- Your objective -
From the entries below, count every line that contains the word "column". Please give the number and nothing else.

- Listed records -

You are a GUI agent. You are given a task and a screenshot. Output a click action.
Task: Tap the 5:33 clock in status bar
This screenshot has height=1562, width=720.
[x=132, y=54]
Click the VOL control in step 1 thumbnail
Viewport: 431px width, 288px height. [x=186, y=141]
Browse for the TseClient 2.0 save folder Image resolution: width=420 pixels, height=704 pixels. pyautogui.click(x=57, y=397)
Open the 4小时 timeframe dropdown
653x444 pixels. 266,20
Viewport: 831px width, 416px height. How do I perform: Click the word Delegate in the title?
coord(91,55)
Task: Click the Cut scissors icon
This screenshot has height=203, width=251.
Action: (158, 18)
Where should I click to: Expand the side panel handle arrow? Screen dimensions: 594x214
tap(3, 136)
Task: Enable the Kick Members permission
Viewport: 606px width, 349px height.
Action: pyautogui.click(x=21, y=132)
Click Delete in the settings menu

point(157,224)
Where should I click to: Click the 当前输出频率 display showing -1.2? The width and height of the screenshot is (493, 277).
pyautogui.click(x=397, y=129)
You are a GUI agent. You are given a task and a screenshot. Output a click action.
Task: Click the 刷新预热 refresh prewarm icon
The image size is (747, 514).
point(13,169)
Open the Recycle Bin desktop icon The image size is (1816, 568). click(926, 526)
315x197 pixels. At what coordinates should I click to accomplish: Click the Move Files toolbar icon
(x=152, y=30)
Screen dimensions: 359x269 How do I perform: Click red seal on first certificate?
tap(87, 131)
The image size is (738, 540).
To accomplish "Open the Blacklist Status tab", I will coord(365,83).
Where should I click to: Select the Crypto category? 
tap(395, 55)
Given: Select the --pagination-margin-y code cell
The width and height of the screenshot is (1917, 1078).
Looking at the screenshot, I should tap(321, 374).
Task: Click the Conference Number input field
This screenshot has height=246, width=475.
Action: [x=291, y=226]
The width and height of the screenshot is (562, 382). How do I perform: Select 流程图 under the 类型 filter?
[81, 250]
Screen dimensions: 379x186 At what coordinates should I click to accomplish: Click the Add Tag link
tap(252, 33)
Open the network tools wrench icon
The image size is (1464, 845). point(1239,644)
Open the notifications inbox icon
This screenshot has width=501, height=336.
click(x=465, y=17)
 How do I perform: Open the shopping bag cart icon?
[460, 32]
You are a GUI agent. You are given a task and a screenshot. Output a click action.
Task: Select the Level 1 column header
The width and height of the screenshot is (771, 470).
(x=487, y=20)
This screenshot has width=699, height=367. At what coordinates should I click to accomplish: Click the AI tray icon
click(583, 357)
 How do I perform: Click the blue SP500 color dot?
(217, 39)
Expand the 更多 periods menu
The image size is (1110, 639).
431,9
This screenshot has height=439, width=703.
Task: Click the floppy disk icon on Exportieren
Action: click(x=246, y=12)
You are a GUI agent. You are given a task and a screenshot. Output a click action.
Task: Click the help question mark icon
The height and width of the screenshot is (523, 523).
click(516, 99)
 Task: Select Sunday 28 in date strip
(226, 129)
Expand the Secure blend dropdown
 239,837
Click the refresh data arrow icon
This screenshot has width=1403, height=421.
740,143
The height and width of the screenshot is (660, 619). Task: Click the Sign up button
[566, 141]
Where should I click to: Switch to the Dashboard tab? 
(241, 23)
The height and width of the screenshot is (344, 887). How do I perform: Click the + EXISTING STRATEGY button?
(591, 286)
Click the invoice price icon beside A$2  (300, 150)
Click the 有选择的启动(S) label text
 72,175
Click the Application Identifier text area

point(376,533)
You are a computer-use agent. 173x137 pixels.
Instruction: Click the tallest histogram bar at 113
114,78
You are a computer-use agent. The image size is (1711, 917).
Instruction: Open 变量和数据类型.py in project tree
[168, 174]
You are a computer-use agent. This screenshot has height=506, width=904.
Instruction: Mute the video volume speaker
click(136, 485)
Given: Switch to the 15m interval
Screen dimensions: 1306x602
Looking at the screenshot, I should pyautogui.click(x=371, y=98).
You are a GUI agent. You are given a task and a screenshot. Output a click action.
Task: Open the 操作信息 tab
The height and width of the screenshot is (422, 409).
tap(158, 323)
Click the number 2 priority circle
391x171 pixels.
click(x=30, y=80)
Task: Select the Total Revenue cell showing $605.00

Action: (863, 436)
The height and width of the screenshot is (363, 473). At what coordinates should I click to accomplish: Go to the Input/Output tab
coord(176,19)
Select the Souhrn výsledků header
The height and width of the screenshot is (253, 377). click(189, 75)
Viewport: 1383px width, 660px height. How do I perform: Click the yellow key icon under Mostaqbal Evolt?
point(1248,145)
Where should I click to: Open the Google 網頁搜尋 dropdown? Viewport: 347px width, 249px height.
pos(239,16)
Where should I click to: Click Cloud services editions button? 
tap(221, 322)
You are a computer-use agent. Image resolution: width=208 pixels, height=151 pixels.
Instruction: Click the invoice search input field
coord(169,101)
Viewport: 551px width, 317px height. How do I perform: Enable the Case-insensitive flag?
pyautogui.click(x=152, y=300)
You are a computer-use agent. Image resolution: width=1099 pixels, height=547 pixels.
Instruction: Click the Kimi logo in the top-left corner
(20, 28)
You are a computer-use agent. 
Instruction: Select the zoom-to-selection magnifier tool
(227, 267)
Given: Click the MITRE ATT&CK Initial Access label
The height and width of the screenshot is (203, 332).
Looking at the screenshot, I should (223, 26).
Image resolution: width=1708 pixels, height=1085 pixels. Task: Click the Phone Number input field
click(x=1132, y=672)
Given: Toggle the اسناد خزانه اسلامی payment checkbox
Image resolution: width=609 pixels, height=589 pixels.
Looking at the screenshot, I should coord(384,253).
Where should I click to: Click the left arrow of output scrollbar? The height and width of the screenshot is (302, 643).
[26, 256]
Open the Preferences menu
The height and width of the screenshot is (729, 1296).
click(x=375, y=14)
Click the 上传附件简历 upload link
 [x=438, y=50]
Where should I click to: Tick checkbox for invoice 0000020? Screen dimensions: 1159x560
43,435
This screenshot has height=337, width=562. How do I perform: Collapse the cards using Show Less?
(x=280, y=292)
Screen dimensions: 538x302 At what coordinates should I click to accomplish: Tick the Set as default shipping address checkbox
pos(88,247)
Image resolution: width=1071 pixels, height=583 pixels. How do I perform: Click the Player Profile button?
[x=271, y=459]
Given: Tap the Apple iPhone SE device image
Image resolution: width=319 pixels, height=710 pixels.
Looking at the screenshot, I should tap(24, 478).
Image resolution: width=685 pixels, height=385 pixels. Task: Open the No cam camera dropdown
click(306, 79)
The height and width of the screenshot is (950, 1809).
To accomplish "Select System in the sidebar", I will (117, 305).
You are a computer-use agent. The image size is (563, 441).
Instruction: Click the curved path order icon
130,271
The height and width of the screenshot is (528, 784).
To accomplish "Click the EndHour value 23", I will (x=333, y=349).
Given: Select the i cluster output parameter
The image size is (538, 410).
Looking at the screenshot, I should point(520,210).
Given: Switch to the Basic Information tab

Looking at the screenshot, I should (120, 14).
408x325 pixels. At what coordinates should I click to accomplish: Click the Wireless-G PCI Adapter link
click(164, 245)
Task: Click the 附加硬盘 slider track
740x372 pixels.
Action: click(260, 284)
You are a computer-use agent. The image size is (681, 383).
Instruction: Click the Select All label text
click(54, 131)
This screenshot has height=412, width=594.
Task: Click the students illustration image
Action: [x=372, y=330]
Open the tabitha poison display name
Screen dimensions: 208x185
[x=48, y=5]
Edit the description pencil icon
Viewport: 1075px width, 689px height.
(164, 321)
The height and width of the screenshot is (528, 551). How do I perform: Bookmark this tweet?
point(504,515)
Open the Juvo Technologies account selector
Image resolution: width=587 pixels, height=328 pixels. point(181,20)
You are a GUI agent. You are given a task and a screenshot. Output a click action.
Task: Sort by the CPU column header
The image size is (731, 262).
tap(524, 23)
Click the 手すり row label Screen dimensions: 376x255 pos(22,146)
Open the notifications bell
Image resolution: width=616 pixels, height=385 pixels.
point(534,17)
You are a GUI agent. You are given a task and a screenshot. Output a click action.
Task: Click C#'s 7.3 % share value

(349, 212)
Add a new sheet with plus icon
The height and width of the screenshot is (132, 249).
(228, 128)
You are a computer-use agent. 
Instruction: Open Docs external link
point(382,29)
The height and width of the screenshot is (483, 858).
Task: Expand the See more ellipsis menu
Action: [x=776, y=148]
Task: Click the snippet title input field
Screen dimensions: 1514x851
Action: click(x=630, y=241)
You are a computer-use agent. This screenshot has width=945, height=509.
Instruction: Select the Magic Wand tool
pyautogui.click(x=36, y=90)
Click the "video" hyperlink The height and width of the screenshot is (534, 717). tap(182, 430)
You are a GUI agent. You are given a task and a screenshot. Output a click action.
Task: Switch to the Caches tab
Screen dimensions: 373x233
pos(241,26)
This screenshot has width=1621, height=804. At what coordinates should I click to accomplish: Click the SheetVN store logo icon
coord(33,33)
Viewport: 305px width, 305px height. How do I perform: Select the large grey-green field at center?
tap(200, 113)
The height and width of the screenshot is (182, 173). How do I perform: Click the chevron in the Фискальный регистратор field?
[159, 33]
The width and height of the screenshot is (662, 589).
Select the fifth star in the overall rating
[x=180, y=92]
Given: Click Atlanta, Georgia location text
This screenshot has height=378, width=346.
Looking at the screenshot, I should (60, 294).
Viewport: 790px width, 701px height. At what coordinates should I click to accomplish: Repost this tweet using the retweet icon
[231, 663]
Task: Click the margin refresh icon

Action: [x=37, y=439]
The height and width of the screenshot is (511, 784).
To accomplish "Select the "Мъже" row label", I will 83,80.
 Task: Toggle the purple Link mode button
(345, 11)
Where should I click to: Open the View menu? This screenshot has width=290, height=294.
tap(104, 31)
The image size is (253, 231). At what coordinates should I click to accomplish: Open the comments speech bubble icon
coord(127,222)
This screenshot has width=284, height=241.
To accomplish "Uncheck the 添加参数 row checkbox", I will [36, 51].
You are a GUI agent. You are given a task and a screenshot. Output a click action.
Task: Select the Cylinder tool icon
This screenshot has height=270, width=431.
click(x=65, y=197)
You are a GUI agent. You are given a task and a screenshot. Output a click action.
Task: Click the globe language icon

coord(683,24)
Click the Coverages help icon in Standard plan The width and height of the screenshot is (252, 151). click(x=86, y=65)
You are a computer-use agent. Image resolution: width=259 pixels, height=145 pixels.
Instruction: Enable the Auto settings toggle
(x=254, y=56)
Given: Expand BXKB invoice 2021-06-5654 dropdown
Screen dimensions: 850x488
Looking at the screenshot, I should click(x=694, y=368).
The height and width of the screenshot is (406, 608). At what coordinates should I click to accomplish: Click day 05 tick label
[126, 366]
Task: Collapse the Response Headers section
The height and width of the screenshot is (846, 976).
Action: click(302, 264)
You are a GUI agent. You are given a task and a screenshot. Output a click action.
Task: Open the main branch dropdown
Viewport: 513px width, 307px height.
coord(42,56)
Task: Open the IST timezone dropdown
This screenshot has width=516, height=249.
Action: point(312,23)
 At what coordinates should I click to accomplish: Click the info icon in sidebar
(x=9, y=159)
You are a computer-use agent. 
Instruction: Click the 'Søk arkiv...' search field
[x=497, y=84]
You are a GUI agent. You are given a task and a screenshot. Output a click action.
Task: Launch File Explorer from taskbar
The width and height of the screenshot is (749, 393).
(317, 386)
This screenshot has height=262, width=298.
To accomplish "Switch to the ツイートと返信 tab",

- Completed task -
2